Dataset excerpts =
------------

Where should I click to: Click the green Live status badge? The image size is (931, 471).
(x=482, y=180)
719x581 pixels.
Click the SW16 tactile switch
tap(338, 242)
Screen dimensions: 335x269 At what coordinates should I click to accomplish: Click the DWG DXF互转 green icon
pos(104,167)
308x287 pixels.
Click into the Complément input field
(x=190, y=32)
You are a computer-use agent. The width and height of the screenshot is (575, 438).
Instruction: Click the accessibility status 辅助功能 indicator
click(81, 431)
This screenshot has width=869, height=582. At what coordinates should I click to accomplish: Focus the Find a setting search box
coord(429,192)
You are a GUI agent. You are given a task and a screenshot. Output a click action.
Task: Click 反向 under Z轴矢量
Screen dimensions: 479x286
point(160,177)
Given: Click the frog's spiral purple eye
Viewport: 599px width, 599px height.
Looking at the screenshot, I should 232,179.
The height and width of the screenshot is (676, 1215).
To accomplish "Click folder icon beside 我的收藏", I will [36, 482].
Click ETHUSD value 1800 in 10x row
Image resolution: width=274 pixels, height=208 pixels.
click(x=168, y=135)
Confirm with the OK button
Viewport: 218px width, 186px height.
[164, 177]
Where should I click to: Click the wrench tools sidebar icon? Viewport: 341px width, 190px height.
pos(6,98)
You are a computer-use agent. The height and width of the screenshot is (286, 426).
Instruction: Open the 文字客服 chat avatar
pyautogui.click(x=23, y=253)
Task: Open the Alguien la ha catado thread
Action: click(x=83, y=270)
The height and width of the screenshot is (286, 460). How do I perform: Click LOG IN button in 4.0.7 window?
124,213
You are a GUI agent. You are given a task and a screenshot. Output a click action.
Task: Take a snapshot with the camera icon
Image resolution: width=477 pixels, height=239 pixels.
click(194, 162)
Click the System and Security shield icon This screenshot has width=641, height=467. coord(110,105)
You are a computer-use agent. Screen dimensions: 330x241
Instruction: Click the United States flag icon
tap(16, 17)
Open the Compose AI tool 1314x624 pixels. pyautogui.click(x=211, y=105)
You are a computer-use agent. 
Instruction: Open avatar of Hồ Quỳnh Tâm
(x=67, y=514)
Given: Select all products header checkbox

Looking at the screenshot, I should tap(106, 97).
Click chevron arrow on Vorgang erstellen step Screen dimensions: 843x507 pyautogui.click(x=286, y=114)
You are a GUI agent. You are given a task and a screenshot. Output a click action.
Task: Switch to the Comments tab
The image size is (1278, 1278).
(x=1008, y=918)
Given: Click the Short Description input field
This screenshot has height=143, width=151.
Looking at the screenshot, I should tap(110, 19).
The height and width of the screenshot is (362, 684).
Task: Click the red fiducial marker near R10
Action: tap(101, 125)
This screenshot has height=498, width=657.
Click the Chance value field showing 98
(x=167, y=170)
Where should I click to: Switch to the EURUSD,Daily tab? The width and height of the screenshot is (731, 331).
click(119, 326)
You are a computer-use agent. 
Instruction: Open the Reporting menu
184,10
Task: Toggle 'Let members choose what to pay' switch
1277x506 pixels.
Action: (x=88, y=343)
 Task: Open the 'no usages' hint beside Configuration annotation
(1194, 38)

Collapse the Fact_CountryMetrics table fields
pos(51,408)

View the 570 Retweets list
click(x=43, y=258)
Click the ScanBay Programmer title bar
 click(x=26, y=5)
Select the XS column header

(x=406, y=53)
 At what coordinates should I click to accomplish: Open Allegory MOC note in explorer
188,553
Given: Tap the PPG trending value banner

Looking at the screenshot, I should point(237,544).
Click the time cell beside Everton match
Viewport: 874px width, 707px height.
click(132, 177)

------------

Required action =
Look through the records and copy down every line that holds "with".

Result =
Confirm with the OK button
Task: Take a snapshot with the camera icon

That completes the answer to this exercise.